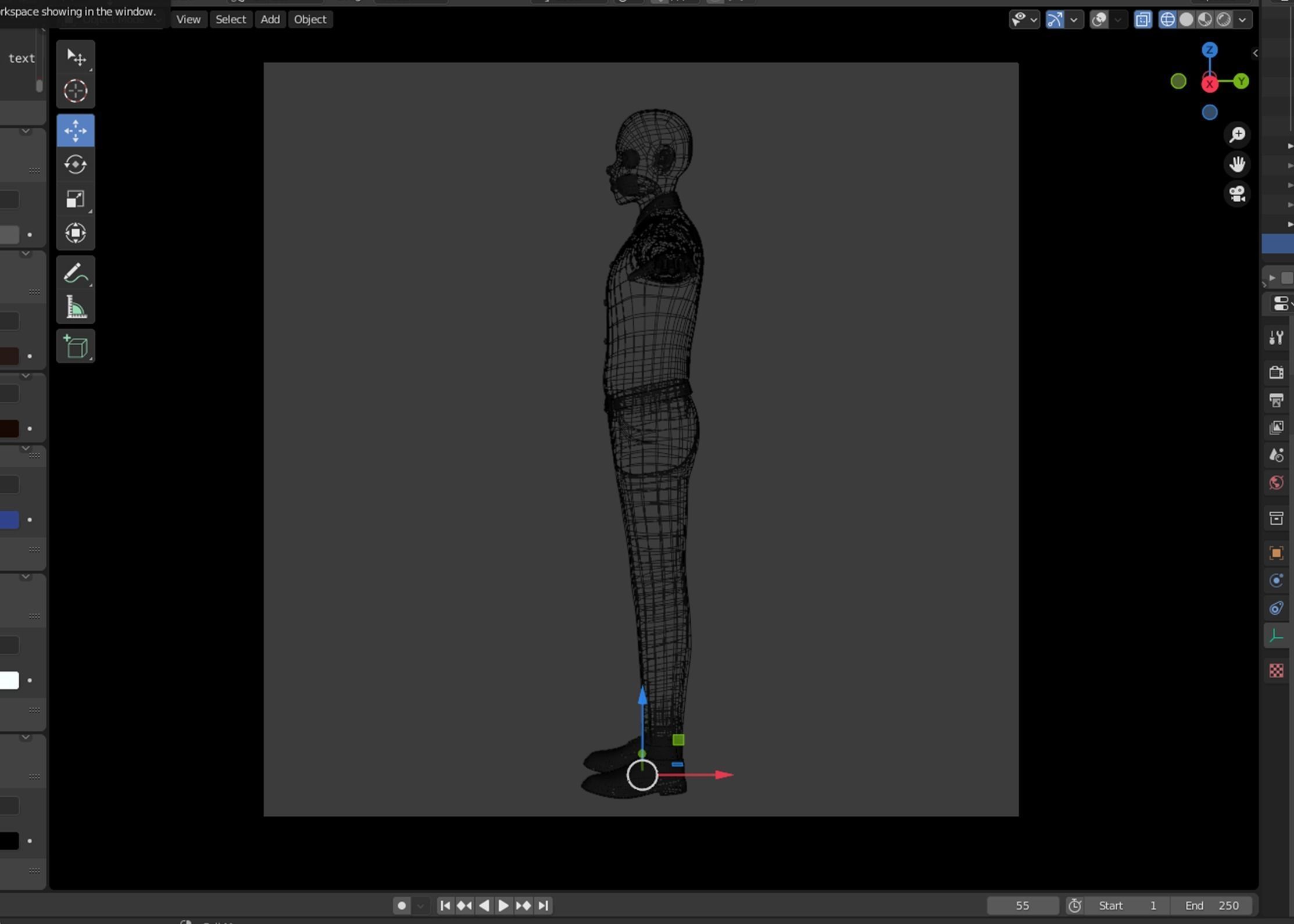Open the Add menu
Image resolution: width=1294 pixels, height=924 pixels.
pyautogui.click(x=270, y=19)
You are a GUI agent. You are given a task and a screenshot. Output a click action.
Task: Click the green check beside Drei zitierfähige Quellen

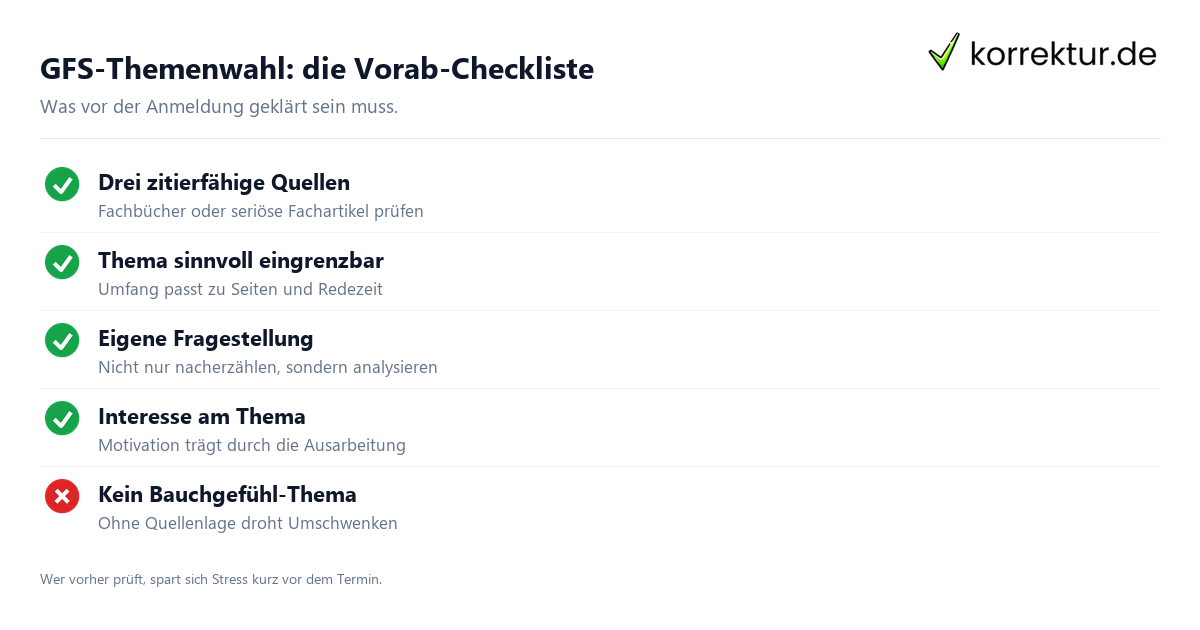pos(62,184)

# [AIM OF THE EXERCISE]
Arrange the rows above as a JSON list of strings, one string per line, with blank lines omitted. Leave the pictures out.

# [ANSWER TO THE EXERCISE]
[
  "Open the Add menu",
  "Image resolution: width=1294 pixels, height=924 pixels.",
  "pyautogui.click(x=270, y=19)",
  "You are a GUI agent. You are given a task and a screenshot. Output a click action.",
  "Task: Click the green check beside Drei zitierfähige Quellen",
  "pos(62,184)"
]